*Records to use*
Segment Open

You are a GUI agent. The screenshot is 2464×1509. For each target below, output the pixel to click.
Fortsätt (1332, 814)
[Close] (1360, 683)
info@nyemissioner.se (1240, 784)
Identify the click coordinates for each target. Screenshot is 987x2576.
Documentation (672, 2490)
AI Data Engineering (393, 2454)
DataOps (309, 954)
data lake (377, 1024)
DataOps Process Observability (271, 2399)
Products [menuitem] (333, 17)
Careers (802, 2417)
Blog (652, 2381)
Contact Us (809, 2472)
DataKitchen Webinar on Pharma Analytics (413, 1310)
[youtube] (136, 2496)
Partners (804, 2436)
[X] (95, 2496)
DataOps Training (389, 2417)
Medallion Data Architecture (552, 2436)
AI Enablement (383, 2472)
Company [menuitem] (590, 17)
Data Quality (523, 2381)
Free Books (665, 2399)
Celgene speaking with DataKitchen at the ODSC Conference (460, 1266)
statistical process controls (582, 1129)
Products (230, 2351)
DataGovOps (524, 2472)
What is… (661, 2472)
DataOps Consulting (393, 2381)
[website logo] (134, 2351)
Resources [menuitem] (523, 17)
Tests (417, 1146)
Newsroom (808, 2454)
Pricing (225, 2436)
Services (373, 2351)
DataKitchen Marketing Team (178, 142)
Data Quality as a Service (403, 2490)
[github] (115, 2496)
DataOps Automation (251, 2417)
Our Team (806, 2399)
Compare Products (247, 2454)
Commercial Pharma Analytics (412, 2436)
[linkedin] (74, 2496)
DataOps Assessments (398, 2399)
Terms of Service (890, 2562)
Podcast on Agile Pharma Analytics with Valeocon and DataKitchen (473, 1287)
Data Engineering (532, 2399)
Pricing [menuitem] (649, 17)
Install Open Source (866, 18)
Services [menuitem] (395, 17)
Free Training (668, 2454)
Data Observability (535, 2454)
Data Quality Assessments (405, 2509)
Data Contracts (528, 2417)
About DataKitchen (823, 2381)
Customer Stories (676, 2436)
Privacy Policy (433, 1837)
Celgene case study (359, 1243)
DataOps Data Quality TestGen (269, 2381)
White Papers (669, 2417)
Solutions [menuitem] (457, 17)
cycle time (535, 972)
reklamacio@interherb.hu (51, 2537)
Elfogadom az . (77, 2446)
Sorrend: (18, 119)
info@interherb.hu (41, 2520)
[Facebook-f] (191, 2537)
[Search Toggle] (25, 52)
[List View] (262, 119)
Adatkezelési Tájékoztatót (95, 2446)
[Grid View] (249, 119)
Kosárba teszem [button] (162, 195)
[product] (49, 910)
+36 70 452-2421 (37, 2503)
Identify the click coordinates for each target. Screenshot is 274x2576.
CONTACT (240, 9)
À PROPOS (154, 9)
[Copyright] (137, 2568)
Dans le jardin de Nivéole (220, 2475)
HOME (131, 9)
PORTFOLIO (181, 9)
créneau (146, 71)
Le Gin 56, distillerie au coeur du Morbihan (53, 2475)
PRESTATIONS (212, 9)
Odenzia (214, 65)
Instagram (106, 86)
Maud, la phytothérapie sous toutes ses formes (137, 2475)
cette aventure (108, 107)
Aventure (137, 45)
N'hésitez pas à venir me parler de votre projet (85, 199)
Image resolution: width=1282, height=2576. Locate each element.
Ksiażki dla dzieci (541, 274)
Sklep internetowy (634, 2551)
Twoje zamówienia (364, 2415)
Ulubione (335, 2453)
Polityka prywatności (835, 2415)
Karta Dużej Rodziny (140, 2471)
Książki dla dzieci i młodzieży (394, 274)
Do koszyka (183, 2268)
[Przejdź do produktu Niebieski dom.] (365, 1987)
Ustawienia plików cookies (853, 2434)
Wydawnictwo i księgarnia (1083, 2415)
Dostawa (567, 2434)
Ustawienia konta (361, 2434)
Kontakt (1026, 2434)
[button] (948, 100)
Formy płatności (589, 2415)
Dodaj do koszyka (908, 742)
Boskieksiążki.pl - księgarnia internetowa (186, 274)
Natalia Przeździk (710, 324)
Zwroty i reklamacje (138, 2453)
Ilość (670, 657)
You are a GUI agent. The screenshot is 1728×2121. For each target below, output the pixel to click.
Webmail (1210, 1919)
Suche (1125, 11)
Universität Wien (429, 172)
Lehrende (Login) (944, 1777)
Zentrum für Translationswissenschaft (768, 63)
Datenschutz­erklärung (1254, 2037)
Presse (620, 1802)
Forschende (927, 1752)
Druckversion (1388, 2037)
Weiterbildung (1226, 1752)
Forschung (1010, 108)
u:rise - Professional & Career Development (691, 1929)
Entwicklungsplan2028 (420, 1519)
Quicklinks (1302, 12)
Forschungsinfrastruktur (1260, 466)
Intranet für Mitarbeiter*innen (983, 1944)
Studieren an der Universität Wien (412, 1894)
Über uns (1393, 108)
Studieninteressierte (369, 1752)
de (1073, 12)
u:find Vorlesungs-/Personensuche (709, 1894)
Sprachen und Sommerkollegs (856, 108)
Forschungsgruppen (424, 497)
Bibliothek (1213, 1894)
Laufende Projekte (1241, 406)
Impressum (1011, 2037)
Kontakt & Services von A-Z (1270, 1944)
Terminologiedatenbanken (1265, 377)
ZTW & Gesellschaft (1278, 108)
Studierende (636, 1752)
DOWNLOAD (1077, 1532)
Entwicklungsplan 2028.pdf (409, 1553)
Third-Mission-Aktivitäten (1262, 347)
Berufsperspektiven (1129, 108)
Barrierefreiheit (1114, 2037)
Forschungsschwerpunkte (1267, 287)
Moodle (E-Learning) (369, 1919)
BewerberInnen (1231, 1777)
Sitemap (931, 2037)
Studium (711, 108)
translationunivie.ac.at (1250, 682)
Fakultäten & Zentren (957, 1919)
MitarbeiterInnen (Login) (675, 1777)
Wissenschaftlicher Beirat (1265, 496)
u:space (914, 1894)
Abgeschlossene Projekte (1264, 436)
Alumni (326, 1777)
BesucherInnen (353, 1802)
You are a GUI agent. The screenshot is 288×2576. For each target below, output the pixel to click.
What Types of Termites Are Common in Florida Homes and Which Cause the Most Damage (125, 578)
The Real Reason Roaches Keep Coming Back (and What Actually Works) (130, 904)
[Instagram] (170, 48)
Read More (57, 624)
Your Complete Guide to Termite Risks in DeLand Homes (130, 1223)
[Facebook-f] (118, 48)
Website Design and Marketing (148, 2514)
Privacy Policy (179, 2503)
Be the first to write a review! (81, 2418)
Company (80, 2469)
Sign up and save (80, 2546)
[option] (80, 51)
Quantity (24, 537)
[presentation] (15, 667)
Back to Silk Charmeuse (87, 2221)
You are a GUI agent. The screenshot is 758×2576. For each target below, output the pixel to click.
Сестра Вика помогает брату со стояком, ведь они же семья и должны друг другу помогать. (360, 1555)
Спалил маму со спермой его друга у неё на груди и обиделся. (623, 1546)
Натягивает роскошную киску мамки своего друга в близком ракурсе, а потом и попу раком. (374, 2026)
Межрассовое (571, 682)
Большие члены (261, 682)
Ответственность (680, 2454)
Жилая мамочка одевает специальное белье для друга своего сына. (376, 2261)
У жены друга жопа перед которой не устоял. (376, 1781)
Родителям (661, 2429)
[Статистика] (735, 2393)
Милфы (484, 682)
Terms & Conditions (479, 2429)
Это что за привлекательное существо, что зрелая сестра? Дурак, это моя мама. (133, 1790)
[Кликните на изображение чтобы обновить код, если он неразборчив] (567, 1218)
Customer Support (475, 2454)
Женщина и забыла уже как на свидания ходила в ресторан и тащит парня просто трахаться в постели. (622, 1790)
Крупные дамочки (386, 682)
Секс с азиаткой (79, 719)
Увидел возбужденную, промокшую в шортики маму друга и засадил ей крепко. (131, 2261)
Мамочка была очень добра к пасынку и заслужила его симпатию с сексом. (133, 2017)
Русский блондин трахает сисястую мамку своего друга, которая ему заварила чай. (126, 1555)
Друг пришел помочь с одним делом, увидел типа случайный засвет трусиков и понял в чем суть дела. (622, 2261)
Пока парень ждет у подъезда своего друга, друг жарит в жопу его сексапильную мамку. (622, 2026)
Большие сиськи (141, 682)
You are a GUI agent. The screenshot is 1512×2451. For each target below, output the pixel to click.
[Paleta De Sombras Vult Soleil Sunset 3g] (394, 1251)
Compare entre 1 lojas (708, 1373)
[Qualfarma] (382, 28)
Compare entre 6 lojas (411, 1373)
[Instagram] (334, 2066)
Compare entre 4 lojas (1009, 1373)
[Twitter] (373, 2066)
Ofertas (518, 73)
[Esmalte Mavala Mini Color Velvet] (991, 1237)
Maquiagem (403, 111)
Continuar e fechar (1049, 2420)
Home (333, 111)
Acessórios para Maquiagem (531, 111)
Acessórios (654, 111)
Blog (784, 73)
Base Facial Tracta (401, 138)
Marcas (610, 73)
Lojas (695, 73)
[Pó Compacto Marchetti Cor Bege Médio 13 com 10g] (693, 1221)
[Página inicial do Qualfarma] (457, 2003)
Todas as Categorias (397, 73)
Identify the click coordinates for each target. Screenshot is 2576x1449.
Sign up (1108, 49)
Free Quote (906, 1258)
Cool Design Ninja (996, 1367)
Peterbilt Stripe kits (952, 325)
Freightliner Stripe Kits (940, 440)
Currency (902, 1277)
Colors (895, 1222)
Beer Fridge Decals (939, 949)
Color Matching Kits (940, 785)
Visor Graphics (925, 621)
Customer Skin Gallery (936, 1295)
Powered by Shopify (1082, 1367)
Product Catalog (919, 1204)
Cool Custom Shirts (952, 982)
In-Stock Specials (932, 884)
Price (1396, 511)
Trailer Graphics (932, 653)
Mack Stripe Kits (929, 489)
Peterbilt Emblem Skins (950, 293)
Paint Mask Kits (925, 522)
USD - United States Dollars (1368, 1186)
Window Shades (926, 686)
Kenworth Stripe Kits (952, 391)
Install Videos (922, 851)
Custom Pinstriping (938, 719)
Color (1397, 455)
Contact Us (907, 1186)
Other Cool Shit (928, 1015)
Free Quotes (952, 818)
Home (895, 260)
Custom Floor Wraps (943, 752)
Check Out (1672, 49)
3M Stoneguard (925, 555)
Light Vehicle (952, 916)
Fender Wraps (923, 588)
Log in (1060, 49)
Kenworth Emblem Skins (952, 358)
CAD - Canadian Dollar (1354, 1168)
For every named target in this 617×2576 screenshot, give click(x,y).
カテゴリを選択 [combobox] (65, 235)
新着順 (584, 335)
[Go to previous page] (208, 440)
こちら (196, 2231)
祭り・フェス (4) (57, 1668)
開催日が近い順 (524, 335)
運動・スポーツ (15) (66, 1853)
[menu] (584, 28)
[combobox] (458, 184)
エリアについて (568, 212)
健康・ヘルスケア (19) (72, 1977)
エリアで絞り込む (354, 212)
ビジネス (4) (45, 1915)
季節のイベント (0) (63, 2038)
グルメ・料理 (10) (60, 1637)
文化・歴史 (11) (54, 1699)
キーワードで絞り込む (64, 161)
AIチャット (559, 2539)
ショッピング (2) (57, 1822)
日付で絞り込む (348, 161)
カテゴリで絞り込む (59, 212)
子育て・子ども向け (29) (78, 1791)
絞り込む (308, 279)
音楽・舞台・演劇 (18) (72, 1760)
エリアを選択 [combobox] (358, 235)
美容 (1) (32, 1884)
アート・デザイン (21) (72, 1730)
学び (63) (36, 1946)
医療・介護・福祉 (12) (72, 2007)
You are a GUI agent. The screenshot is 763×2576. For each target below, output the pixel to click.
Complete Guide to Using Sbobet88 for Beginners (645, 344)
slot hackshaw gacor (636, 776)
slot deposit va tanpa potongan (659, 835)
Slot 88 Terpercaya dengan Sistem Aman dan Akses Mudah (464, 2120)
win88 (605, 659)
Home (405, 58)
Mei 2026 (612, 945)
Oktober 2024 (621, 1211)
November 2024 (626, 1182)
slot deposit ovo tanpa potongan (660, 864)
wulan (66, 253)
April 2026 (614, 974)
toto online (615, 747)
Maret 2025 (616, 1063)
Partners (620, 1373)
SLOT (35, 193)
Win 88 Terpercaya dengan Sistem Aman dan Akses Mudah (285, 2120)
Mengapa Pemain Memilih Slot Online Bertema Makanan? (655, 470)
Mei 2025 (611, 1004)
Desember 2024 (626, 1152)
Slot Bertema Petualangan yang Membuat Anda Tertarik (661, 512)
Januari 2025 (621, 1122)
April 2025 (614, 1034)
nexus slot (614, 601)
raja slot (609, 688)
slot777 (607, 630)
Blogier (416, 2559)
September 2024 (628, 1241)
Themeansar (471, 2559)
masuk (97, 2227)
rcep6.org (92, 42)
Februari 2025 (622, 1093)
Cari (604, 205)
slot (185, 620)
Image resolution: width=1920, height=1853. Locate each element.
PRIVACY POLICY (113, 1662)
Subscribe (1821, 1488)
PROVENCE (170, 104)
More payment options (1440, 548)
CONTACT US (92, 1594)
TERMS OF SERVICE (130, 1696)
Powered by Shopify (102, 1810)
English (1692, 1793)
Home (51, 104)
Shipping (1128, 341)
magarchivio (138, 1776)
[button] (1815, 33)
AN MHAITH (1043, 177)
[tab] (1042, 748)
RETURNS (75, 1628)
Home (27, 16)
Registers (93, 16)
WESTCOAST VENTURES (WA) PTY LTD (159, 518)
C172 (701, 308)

Segment Closed

*Exercise prompt*
Would you print exactly, and only, the lines of the data above from the line with "[github] (115, 2496)" through the line with "Adatkezelési Tájékoztatót (95, 2446)", inclusive?

*Task solution*
[github] (115, 2496)
DataOps Automation (251, 2417)
Our Team (806, 2399)
Compare Products (247, 2454)
Commercial Pharma Analytics (412, 2436)
[linkedin] (74, 2496)
DataOps Assessments (398, 2399)
Terms of Service (890, 2562)
Podcast on Agile Pharma Analytics with Valeocon and DataKitchen (473, 1287)
Data Engineering (532, 2399)
Pricing [menuitem] (649, 17)
Install Open Source (866, 18)
Services [menuitem] (395, 17)
Free Training (668, 2454)
Data Observability (535, 2454)
Data Quality Assessments (405, 2509)
Data Contracts (528, 2417)
About DataKitchen (823, 2381)
Customer Stories (676, 2436)
Privacy Policy (433, 1837)
Celgene case study (359, 1243)
DataOps Data Quality TestGen (269, 2381)
White Papers (669, 2417)
Solutions [menuitem] (457, 17)
cycle time (535, 972)
reklamacio@interherb.hu (51, 2537)
Elfogadom az . (77, 2446)
Sorrend: (18, 119)
info@interherb.hu (41, 2520)
[Facebook-f] (191, 2537)
[Search Toggle] (25, 52)
[List View] (262, 119)
Adatkezelési Tájékoztatót (95, 2446)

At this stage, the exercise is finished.